The common problems of the implants are the loosening of the screw-bone interface, extraction, and insufficiency of the instruments after the lumbar arthrodesis (the catastrophic screw or hardware failure)6. Product of the working circumstances of the clamp, when the spine is bent forward, the screws tend to come out of the bone. On the other hand, due to the direction of the loads caused by the patient's weight, the screws can fail at shear loads. One aspect to take into account is the cyclical nature of the loads caused by the gear, which brings about the risk of failure due to fatigue, mainly in the concentration zones of stress located in the threads of the threads31.
As limitations of the model, only the compression loads in the vertebral body were considered in the present study. According to Matsukawa et al.11, the load in axial direction to the axis of the screw that can resist the bone before the loosening occurs is 1040 ± 268 N. Although with a marked effect on the screws, the fatigue caused by the cyclic nature of the loads brought about the march may also be present in the bone tissue and it can affect the screw-bone interaction, causing the non-resistance of the bone to the loads reported by Matsukawa et al.11
For future analysis, adjacent segments and intervertebral discs should be included, although only the screw-bone interface was studied, other researchers suggested that spinal fixation is a possible cause of degeneration of adjacent disc segments. It has been suggested that mechanical loads and stresses alter the structure and the failure properties of the disc, which eventually leads to the degeneration of the intervertebral discs. In addition, the greater rigidity induced by the pedicle screws could be attributed to the main function they perform to restrict the fused joint during flexion-extension loading conditions. To counteract the damage in discs of the adjacent segments, it is decided to reduce the rigidity of the instrumented segment.

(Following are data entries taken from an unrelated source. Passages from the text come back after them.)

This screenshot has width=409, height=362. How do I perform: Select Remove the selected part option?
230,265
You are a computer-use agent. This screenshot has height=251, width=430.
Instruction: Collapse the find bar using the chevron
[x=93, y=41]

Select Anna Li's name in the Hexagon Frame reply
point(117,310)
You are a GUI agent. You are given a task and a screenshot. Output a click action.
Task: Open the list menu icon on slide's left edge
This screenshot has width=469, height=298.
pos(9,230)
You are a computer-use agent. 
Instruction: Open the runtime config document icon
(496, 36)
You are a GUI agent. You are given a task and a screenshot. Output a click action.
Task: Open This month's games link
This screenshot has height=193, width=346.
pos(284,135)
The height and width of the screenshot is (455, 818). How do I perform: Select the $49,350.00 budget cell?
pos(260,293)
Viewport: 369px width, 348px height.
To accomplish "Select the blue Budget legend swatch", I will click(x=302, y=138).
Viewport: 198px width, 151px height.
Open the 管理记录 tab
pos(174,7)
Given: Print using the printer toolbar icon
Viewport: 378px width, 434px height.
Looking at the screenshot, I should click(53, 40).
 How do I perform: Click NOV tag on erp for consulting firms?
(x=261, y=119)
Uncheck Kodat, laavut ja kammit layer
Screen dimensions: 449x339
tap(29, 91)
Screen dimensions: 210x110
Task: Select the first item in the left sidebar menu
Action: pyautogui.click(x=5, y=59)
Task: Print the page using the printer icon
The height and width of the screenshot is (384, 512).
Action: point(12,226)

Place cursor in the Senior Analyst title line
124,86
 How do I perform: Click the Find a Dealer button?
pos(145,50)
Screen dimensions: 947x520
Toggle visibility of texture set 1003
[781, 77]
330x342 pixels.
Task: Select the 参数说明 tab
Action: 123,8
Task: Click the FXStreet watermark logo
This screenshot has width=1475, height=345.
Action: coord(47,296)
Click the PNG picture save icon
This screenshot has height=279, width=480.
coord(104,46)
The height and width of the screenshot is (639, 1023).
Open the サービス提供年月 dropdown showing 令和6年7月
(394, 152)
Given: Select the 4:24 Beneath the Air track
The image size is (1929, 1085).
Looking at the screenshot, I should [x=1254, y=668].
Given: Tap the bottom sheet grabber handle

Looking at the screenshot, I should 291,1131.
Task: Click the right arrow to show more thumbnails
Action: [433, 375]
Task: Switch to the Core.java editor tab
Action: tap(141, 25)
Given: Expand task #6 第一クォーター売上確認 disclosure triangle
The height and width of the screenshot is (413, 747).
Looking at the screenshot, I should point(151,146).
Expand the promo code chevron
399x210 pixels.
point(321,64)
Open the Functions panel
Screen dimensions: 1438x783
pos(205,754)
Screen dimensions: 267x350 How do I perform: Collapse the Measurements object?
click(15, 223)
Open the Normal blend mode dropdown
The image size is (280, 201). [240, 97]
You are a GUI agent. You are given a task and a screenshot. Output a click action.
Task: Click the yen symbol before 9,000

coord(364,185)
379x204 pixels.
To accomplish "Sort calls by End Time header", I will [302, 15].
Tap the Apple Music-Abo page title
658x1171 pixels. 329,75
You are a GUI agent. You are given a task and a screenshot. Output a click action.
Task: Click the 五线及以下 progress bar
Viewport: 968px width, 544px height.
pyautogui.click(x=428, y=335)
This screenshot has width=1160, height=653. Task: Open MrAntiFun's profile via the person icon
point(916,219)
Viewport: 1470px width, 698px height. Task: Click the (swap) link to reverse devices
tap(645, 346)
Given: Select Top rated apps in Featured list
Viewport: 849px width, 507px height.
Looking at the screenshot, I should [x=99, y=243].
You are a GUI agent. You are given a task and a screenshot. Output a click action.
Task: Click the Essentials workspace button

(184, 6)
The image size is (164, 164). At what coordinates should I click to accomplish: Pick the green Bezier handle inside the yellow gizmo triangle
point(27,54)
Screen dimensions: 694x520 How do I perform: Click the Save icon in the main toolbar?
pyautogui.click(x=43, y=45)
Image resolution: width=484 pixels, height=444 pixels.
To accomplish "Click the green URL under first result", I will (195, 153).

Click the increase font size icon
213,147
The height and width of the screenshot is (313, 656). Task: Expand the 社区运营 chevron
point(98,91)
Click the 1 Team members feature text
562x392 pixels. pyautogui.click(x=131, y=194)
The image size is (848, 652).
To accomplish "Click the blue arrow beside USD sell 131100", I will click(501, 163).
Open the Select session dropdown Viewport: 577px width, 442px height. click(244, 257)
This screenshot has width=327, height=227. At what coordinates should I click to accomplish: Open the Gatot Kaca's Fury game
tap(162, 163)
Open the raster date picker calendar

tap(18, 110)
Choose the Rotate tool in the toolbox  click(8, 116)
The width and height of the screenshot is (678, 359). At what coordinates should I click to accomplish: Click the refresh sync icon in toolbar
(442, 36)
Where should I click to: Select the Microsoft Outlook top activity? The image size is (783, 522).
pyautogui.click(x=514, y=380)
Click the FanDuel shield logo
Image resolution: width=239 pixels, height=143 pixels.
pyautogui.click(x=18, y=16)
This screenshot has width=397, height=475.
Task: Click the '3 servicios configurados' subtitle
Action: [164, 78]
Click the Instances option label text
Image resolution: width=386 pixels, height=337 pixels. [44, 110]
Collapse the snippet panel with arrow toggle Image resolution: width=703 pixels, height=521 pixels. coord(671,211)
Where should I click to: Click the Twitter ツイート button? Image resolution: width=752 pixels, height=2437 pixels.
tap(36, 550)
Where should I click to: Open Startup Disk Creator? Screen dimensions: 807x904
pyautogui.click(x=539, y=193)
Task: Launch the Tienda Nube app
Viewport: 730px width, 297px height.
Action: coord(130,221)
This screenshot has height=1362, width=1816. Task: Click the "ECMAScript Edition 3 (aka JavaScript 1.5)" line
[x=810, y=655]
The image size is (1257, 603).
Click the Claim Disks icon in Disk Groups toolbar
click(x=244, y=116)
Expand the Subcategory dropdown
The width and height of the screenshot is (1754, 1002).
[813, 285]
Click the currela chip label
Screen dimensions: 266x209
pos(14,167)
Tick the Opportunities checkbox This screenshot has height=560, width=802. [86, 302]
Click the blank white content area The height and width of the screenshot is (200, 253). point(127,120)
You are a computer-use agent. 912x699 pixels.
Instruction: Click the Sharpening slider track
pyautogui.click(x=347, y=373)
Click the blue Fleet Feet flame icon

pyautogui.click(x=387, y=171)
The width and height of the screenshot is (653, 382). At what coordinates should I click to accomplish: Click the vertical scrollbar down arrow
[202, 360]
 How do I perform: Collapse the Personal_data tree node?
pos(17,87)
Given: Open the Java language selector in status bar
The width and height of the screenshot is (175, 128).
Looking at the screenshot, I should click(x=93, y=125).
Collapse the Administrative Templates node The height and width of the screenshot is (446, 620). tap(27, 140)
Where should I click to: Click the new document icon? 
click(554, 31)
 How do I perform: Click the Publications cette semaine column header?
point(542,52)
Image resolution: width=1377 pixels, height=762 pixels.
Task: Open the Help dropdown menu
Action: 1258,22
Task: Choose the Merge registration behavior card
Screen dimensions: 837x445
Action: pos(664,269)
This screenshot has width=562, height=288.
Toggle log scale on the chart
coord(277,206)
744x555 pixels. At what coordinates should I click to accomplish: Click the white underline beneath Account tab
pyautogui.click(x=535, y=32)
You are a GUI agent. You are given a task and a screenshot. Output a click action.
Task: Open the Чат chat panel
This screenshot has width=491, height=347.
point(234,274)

According to Elmasry's study32, the mobility and stresses experienced by a spinal segment increase when neighboring segments are fused. Therefore, control of the stresses generated in the adjacent segment due to the implanted construction provides an indication of the potential risks of degeneration in the adjacent intervertebral disc.
According to the study of mobility of the intervertebral discs in posterior pedicle fixation performed by Rohlmann et al.27, to achieve a natural intervertebral movement, an elastic modulus of the low rod is required, while to reduce the intradiscal pressure, a high rod rigidity is required. On the other hand, to reduce the forces of the facet joint, it is necessary that the connection between the rod and the pedicle screw is rigid. Hence, it can be deduced that the degree of mobility of the instrumented spinal segment will be sacrificed.
Conclusions
According to the analysis of stress distribution, the zones of contact between the screw and the bone are susceptible to bone tissue failure because they are close to the stress of bone failure of 2,37 ± 1.14 MPa reported in literature. The posterior half of the vertebral body was the most sensitive to high values of stress, while in the areas furthest from the axis of the screw stresses tended to their minimum magnitude. From the obtained result, it is recommended that the patient cannot carry out heavy activities because a higher demand on the spine results in an increase in strength, therefore, an increase in the stress inside the bone.